«Quella volta che entrò Truffaut...» I 40 anni della Libreria dello spettacolo miniera di rarità che resiste alla crisi
In quaranta anni di attività, un unico rimpianto: non aver riconosciuto François Truffaut. Il regista della Nouvelle Vague era entrato in libreria, sorridente ma già piegato dalla malattia. Maria Cristina Spigaglia gli si era avvicinata, come a un cliente qualsiasi, e lo aveva lasciato davanti allo scaffale dei volumi sul cinema, «li sfogliava uno per uno», ricorda. Era stato il signore che lo accompagnava a farglielo conoscere. «Mi permetta di presentarle il maestro...», aveva detto con garbo, e Truffaut, di colpo, era arrossito. «La dedica che mi sono fatta fare è qui da qualche parte, non riesco più a trovarla», si lamenta lei, «devo decidermi a fare ordine. Magari venderò tutto online». Dal tono di voce si capisce che, probabilmente, non succederà (e comunque non ora). Lunga vita alla Libreria dello Spettacolo, inaugurata in via Terraggio nel 1979! «È una stagione difficile — ammette Spigaglia, — è finita l’epoca in cui la Rai ordinava sei-sette copie di un libro, c’erano i regali aziendali e il Natale era festa grande. Oggi si sopravvive a fatica, con la passione».
Spiega di aver aperto la libreria per due ragioni. La prima: il rifiuto del lavoro da casalinga, «volevo sentire il sapore forte della vita». E poi, l’amore sconfinato per la lettura («una vera malattia, ho divorato Guerra e Pace alle medie!»). Dopo un anno di rodaggio da Einaudi in Galleria Manzoni («mi arrabbiavo perché c’erano conti aperti a più zeri e nessuno si preoccupava di incassare per non fare brutta figura»), arriva il momento di aprire un proprio negozio. «Avrei puntato sulla psicoanalisi, un’altra grande passione —, rivela — Franco Parenti, caro amico, mi suggerì invece di puntare su una libreria dello Spettacolo. Trovai l’idea favolosa, e non cambiai neppure il nome».
Il colpo grosso è di quindici anni fa. «Un privato romano voleva vendermi un’intera biblioteca di famiglia, libri e riviste, dedicati al teatro. Non accettai. Un anno e mezzo dopo, fui contattata da Christie’s, la collezione era approdata da loro: avevano venticinque scatoloni pieni, andai con poca convinzione, controllai solo i primi e sparai un prezzaccio. Quando le scatole arrivarono in negozio, scoprii un tesoro, fra opere prime e testi introvabili».
Oggi in negozio sono arrivati i giapponesi. «Non so dove trovino l’indirizzo, magari è un passaparola. Se ne presentano almeno un paio al mese. Qualche inchino, tanti sorrisi, e poi scatti a ripetizione: gli scaffali, i libri, le immagini, lo sgabello, non scappa nulla! E non sono gli unici, l’atmosfera rétro attira molti stranieri, mettono dentro la testa e finiscono per farsi il classico selfie dentro al negozio». Comprano? «A volte, ho una piccola sezione di testi in inglese, e comunque non solo libri. Una ragazza dell’Oklahoma, guardandosi in giro, ha scoperto i vecchi manifesti cinematografici, quelli magnifici che un tempo mi arrivavano dal festival di Cannes: glieli ho dovuti reggere uno per uno, mentre li faceva vedere alla madre in America su Skype!».

────────

**Lavoro da svolgere**
Rispondi alle seguenti domande basandoti sull'articolo sulla Libreria dello Spettacolo.
1. In quale anno e in quale via fu inaugurata la libreria?
2. Chi suggerì a Maria Cristina Spigaglia di puntare su una libreria dello Spettacolo?
3. Quanti scatoloni pieni aveva Christie's quando contattò la libraia?
Le righe che seguono non hanno alcun legame con l'articolo.

────────

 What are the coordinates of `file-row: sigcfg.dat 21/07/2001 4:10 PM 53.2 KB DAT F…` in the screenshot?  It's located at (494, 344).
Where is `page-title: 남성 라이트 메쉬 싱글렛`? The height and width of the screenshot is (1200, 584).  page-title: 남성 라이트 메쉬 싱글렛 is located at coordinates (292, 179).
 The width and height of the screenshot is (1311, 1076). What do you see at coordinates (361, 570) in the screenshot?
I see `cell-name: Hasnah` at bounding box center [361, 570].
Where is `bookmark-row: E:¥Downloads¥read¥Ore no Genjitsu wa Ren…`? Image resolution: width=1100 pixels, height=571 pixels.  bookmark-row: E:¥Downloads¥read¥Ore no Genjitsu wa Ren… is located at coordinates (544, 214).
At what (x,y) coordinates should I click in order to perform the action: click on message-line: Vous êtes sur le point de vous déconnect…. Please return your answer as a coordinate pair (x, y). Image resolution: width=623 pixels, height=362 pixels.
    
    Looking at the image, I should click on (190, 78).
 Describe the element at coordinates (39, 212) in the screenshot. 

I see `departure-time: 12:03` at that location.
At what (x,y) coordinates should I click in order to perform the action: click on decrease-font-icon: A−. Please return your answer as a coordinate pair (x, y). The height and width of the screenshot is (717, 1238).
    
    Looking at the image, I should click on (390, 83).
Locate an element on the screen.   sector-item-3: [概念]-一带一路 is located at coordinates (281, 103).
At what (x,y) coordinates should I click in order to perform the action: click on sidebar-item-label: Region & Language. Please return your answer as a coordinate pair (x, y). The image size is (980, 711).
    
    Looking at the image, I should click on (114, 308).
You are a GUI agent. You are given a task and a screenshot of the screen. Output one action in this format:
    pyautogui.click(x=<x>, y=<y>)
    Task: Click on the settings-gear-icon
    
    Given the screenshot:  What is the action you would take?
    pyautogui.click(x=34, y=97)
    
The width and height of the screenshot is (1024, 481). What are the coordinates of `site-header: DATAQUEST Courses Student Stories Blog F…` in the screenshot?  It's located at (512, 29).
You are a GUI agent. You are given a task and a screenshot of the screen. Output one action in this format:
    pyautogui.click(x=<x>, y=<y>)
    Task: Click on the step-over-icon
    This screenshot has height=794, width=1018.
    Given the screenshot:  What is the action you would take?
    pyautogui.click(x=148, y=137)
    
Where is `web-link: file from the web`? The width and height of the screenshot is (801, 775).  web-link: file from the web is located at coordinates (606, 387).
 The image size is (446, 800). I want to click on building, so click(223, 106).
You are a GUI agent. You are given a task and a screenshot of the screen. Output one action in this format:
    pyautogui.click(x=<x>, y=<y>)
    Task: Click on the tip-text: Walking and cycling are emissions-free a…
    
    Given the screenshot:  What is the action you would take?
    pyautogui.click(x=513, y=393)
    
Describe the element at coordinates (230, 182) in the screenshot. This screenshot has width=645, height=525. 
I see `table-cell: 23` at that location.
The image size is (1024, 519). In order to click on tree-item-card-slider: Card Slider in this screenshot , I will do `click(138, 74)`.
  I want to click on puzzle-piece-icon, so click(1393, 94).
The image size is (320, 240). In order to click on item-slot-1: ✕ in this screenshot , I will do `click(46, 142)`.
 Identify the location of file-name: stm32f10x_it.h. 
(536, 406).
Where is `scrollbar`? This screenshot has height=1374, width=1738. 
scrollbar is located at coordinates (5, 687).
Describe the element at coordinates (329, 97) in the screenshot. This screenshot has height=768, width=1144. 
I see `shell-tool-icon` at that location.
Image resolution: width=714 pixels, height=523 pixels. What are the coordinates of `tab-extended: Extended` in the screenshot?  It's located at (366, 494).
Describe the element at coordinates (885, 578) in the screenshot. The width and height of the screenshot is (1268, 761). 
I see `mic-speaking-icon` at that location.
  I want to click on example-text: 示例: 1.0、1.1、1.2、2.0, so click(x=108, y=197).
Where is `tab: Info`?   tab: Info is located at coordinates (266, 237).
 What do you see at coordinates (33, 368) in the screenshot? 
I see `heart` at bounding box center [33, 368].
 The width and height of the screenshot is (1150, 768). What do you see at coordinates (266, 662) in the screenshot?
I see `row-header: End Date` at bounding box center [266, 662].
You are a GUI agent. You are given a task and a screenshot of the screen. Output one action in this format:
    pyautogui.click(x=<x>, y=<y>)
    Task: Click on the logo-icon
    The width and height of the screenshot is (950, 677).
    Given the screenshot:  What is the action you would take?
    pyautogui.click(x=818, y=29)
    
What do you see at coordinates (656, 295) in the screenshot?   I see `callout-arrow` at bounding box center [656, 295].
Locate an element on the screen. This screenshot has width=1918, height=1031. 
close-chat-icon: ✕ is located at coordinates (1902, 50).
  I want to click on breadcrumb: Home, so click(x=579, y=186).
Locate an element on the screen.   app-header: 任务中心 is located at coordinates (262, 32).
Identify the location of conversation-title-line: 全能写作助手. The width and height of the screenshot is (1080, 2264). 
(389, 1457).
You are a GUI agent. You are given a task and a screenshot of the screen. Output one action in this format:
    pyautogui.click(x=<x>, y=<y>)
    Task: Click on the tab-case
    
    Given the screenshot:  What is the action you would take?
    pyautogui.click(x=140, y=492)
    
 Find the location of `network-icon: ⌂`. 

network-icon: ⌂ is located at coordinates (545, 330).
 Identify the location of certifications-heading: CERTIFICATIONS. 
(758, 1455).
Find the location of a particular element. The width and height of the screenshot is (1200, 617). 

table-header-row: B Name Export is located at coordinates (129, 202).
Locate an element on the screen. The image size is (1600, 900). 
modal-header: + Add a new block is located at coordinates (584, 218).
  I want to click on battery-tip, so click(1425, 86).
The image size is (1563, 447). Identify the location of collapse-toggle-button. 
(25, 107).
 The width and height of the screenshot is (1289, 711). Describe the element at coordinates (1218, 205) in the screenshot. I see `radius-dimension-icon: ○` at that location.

────────

**Risposta**
1. Nel 1979, in via Terraggio.
2. Franco Parenti.
3. Venticinque.